◆ Materiale fornito:
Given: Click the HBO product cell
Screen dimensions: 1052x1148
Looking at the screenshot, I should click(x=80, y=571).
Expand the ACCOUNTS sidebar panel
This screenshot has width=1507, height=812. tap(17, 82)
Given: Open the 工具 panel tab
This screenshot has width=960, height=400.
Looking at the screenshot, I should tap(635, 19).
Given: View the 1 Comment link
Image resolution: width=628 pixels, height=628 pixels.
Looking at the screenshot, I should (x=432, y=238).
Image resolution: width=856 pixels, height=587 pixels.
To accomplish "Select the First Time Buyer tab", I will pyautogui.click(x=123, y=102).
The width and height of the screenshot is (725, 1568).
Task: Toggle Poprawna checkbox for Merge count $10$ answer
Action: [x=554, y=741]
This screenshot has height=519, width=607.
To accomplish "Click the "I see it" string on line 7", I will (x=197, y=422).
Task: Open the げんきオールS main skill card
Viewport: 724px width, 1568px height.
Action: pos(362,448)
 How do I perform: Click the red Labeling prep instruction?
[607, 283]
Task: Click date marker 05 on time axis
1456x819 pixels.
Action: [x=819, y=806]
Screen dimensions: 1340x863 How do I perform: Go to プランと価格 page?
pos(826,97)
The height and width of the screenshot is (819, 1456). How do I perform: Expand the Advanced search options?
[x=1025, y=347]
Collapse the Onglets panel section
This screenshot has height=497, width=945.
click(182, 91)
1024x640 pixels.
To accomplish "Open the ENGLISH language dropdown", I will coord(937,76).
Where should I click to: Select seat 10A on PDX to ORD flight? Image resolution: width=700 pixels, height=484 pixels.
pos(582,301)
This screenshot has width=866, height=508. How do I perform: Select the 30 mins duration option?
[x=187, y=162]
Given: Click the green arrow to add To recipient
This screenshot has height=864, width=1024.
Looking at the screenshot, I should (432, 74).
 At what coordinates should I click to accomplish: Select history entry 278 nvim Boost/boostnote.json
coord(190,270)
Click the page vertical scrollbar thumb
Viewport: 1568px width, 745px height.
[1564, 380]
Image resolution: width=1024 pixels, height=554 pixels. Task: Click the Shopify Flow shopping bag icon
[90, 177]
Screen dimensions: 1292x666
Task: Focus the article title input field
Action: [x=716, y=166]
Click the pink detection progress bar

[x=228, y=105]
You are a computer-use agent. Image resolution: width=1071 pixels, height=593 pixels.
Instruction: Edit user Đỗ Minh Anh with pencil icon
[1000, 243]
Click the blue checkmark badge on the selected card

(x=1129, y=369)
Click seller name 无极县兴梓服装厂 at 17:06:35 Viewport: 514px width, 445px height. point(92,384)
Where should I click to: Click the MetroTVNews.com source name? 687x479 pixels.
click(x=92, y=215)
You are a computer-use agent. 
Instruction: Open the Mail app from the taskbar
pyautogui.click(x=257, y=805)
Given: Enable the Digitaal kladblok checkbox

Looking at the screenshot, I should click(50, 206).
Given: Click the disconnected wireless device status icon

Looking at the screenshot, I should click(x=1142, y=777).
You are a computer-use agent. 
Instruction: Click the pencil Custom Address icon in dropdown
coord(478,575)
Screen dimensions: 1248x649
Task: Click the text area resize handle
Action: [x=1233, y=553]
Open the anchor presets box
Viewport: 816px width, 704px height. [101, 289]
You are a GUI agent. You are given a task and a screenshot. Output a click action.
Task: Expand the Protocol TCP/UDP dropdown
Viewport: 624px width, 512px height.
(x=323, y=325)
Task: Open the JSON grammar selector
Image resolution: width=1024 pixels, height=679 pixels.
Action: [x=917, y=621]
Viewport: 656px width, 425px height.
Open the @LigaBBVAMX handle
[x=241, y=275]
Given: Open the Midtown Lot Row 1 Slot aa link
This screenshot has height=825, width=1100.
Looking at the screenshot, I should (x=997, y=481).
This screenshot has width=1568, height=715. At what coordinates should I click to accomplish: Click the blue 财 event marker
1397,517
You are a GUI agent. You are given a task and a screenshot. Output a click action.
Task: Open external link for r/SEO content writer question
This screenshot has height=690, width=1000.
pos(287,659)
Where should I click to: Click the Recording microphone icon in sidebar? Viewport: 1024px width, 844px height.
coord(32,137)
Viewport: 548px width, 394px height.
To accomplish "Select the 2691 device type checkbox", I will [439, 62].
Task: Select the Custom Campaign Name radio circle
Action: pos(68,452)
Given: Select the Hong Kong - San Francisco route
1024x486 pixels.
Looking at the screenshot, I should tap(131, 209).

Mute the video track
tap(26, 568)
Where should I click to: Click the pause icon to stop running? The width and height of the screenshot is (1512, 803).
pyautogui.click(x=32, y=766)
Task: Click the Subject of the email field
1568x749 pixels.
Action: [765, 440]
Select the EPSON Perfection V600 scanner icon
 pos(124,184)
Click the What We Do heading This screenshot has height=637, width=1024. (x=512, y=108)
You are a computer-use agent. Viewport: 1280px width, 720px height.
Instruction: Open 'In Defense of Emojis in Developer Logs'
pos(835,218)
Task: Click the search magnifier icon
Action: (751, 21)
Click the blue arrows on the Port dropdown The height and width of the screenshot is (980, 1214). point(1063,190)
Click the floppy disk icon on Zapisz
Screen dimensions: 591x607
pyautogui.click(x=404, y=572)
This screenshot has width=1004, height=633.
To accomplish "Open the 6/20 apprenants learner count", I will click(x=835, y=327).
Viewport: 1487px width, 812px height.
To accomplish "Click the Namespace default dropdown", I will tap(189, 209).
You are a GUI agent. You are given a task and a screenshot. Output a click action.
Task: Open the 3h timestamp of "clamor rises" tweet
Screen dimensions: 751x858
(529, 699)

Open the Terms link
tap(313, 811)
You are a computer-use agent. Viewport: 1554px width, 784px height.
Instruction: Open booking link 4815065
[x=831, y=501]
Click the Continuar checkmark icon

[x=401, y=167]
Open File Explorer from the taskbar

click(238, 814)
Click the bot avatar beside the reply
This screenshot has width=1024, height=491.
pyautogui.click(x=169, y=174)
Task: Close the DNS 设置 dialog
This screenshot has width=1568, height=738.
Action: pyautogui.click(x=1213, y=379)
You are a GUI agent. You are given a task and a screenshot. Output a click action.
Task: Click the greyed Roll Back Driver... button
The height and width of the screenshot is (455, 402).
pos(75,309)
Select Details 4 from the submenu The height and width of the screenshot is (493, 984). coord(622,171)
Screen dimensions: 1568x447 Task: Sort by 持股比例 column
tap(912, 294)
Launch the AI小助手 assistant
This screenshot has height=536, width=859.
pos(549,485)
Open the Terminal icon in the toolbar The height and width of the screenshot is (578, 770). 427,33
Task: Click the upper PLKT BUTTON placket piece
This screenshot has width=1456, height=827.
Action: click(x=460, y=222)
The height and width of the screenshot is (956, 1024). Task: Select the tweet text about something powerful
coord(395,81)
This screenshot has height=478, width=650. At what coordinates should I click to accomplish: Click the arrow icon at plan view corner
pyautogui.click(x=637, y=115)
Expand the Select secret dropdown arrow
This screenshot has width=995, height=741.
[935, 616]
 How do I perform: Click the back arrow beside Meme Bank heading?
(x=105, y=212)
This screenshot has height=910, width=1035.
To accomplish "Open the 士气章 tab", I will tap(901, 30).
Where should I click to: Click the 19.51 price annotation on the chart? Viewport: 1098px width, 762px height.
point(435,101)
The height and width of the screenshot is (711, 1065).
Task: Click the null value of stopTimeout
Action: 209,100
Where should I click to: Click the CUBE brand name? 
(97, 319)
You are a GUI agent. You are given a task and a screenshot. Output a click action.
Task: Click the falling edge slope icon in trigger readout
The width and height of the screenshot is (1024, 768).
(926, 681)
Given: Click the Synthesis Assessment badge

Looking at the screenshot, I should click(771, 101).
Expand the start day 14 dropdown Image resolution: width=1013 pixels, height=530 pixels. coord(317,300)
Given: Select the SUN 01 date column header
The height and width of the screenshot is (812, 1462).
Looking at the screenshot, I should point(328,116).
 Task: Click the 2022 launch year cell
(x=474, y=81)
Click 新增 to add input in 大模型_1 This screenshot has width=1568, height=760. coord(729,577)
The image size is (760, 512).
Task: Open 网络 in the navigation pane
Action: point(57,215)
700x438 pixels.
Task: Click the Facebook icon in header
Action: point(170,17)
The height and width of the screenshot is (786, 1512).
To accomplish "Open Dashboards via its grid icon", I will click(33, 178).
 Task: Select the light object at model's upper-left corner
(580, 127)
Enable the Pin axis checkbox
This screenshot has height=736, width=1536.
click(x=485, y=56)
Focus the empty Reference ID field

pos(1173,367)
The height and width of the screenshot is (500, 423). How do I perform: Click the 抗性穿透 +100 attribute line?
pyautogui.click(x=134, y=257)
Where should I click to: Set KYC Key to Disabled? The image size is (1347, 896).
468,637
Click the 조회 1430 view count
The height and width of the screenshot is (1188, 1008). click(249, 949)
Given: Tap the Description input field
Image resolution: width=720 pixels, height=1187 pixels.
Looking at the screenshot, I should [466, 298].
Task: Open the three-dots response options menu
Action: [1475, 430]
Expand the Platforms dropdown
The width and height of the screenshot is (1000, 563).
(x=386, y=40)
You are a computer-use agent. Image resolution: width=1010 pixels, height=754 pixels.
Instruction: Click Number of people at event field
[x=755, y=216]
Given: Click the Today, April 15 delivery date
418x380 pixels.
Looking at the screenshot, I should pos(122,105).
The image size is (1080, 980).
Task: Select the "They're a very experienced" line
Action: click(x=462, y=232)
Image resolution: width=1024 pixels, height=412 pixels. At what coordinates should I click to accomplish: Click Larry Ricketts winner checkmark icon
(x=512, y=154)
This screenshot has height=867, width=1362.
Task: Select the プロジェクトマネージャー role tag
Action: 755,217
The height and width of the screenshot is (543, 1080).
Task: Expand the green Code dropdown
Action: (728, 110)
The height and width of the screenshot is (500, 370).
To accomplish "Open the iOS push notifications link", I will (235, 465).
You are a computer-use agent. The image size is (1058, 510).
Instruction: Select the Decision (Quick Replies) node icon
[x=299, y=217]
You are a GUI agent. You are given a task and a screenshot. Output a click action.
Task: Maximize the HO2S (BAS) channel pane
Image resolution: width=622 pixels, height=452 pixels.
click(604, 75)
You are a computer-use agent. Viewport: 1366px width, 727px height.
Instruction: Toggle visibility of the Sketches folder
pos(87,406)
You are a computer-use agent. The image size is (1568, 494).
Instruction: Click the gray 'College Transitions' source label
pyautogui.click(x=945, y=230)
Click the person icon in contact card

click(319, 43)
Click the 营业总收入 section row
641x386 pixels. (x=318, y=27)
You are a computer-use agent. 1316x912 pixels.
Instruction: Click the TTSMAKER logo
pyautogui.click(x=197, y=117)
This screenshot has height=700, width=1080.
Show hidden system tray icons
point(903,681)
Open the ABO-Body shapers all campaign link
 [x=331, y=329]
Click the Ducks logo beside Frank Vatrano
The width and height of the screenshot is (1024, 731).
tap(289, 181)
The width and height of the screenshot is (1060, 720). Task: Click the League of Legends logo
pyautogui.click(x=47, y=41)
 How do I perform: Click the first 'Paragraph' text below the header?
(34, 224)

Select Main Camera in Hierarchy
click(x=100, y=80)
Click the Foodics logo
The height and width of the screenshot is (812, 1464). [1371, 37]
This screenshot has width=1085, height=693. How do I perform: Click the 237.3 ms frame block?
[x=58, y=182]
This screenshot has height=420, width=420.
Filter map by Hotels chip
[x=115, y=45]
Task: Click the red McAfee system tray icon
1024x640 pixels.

◆ Lavoro richiesto:
Raccogli dai record ogni riga in cui compare la parola "sidebar" e ricopiala.

◆ Risultato:
Expand the ACCOUNTS sidebar panel
Where should I click to: Click the Recording microphone icon in sidebar? Viewport: 1024px width, 844px height.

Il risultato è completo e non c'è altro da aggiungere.